I have been back to meetings for a month now. Prepared for them all except for when I went on holiday.
Todays WT is about Jehovah's organisation, it's clear loaded language and manipulation through fear. I am not perturbed by it in the least. My two closest loved ones are not reading it properly hence are not really getting fully indoctrinated. So the process of trying to get them to see things from my perspective is working.
Something happened in the Doctors though...........the COBE wife works at my new doctors, moving is good to make a fresh start. But all my confidential matters are at risk of being violated. I was actually unsettled about this and approached her to find out what days she was off so I could avoid her. She refused to tell me and treated me dissmissivley and rudely. If I am trying to get RI'd I can't do anything about this unprofessional behaviour and I have to play by their rules.

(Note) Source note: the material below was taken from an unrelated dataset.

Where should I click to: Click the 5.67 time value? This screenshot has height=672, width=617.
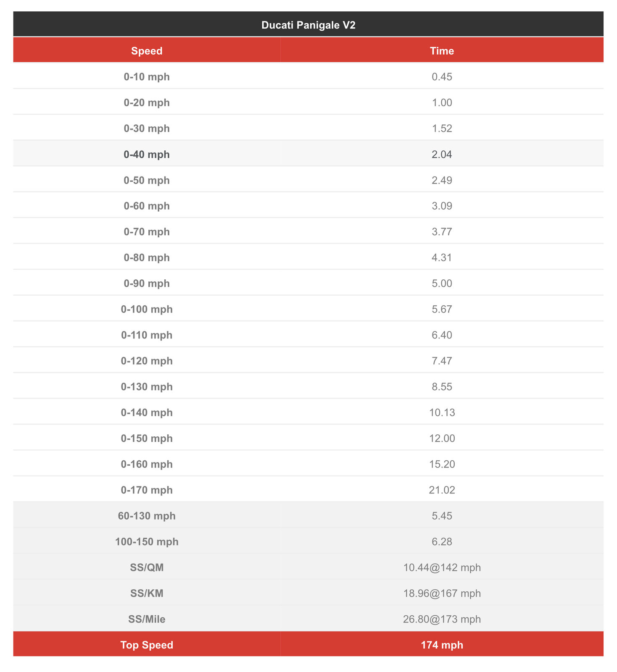coord(442,309)

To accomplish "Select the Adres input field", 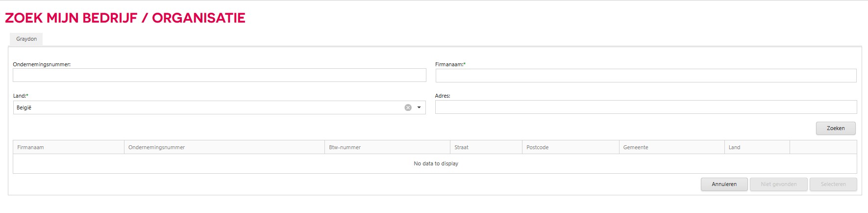I will 646,107.
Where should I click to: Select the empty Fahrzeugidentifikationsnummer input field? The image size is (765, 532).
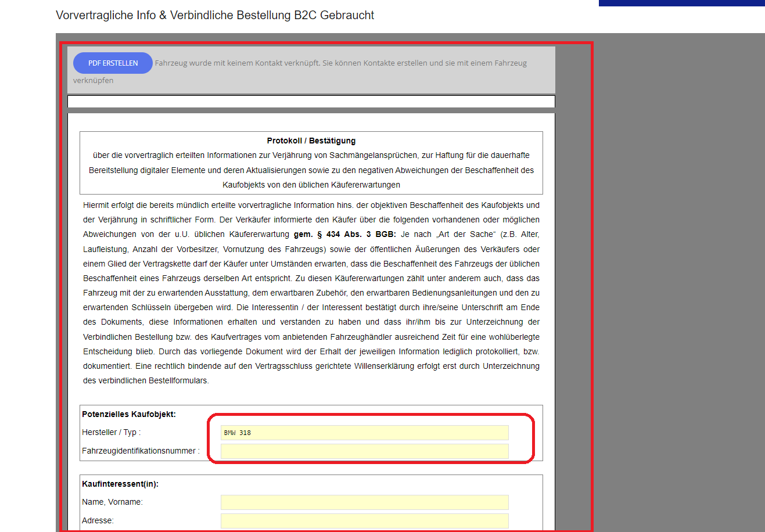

Well as anyone who knows me well, I am not a WT rule player. I have escalated a complaint for her exasperating my ASD condition within the surgery. So there is no point in me going to meetings anymore. Yes I missed this morning and I am not going to anymore meetings. I will simply not tolerate shunning when I visit my own doctors.
I can easily find out her days off if I go in daily for two weeks. But why should I????? I am not going to make the effort to comply with WT shunning. I will go in and make general chit chat about her personal life and he involvement as a JW, it will make her feel uncomfortable. It will only make her feel uncomfortable becuase she is bieng unkind with the shunning, if she was nice I would leave her alone and let it go.
I should have listened to everyone who advised me not to go back.
No big deal, it was only a few weeks.
I am an activist now, complaining about shunning, yehay!!!!!!